Королевич клял Сисястую на все лады, но всякий раз, стоило ему произнести ее имя, перед глазами у него вставали ее огромные, раскачивающиеся груди. Хотелось их тискать, кусать, припадать к ним лицом. Он не мог спать, не мог есть, только о них и думал. В конце концов взял палку, заострил конец и выковырял себе еще один глаз. Снова вызвал птицеконя, положил глаз ему на спину и велел отнести его дочери короля циклопов.

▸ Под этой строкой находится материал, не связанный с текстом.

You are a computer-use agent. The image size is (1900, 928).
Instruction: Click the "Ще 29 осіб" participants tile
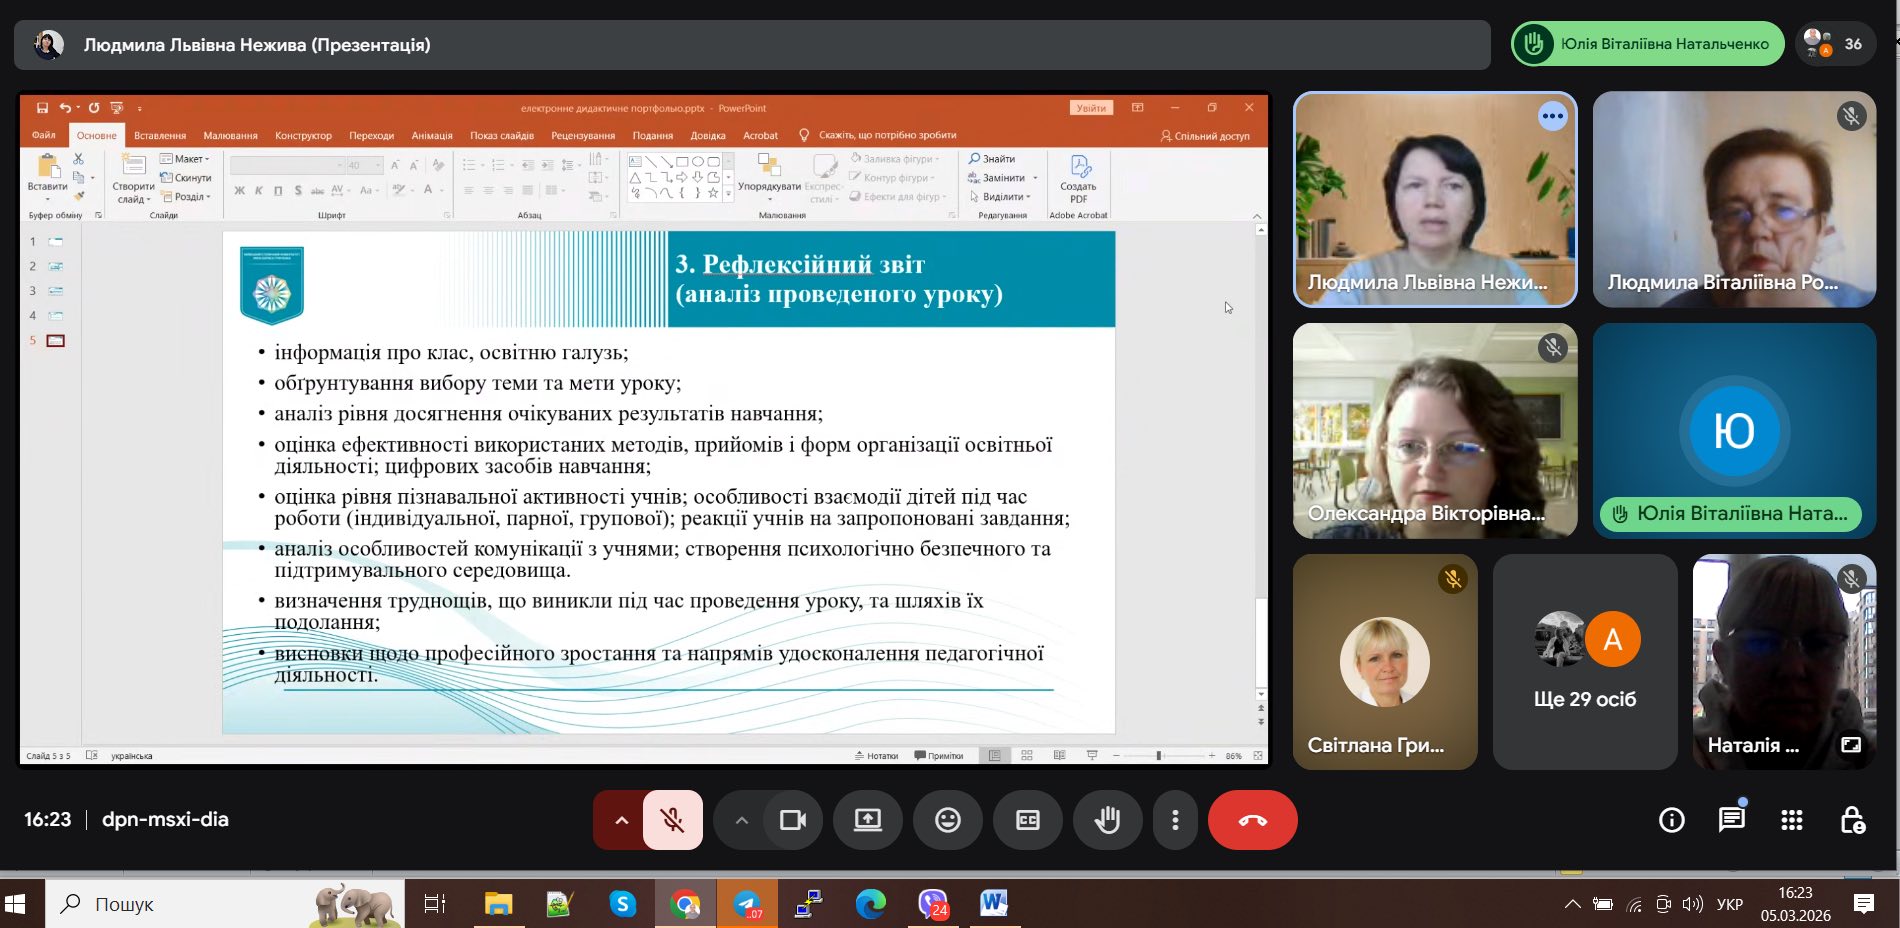(1585, 662)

Птицеконь с киской снова пустились в дорогу. Когда весть о том, что королевич отдал Сисястой второй глаз, разнеслась по округе, и люди, и звери решили, что он идиот. Даже малые дети, завидев птицеконя, переставали сосать пальцы, тыкали этими пальцами в него и обзывали носителем глаза идиота. Отец королевича, который отнесся к тому, что сын выковырял себе один глаз, как к глупой юношеской выходке – вроде татуировки или трех дырок в ухе, – увидев его без двух глаз, страшно разгневался.

– Не хочу сына-циклопа! – вскричал он и выгнал его из замка.

Но королевич пылал такой страстью к Сисястой, что особо не огорчился. Он поселился в пещере неподалеку и каждое утро садился у дороги, с нетерпением высматривая своих посланцев.